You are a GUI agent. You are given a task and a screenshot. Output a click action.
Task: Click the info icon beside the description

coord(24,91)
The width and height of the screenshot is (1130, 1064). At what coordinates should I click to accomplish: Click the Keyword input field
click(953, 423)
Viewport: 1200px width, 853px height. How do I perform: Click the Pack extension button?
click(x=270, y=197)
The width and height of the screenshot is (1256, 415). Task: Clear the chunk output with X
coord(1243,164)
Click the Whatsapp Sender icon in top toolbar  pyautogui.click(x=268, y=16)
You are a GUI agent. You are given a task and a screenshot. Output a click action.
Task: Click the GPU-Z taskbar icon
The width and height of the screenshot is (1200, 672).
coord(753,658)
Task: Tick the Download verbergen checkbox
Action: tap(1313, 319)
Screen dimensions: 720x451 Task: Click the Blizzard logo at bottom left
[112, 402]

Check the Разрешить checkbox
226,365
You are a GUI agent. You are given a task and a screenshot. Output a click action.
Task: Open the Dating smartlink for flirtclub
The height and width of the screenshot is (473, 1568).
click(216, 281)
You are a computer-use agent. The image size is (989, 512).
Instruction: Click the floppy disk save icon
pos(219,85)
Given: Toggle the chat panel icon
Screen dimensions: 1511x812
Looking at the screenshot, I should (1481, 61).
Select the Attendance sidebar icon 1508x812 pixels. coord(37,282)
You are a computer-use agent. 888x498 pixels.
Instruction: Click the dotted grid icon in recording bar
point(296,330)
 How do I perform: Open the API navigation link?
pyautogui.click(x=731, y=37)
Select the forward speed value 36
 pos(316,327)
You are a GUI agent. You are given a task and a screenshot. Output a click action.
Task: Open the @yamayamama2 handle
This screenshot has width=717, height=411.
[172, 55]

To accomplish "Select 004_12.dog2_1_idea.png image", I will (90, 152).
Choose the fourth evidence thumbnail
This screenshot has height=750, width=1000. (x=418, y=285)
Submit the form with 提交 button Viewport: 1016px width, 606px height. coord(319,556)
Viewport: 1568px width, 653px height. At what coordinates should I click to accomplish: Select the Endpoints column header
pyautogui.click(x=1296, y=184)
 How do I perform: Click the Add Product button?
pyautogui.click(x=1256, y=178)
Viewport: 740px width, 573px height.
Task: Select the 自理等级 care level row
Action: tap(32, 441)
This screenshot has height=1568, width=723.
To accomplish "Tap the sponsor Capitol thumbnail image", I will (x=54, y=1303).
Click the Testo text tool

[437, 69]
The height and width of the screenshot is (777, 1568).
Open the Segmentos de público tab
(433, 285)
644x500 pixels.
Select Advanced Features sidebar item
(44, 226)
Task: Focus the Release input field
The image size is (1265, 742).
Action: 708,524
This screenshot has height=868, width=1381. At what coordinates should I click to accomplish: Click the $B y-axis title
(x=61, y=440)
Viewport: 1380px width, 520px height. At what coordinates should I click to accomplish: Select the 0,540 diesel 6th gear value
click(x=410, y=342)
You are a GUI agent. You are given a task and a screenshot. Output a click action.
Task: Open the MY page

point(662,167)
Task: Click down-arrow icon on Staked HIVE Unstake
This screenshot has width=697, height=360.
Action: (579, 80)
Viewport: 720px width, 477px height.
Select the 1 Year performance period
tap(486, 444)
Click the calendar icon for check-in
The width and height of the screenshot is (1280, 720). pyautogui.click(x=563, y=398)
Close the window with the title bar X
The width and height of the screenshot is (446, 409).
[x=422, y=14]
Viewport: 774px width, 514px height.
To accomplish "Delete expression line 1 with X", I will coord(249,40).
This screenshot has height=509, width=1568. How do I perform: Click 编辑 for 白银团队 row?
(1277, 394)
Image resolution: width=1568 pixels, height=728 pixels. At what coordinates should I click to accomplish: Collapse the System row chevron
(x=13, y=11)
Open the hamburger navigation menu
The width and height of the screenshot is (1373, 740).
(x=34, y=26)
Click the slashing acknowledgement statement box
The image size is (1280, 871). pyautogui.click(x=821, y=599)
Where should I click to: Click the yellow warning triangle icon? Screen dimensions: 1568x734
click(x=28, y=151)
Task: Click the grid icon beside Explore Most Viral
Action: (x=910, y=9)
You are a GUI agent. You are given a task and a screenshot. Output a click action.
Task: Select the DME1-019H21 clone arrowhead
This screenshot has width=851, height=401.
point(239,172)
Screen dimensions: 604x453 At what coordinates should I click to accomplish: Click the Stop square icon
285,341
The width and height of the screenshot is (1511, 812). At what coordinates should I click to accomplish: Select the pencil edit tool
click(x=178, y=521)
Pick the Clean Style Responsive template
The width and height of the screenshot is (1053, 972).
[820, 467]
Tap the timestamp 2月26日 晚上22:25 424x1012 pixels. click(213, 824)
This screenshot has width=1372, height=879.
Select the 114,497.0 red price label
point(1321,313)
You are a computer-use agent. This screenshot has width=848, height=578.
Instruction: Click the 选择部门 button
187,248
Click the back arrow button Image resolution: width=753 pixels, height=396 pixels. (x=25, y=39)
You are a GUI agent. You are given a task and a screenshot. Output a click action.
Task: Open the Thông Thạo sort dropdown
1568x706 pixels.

---

**Task to complete**. Count every line of the material that holds the string "will", then give the total alone.

**Answer space**. 3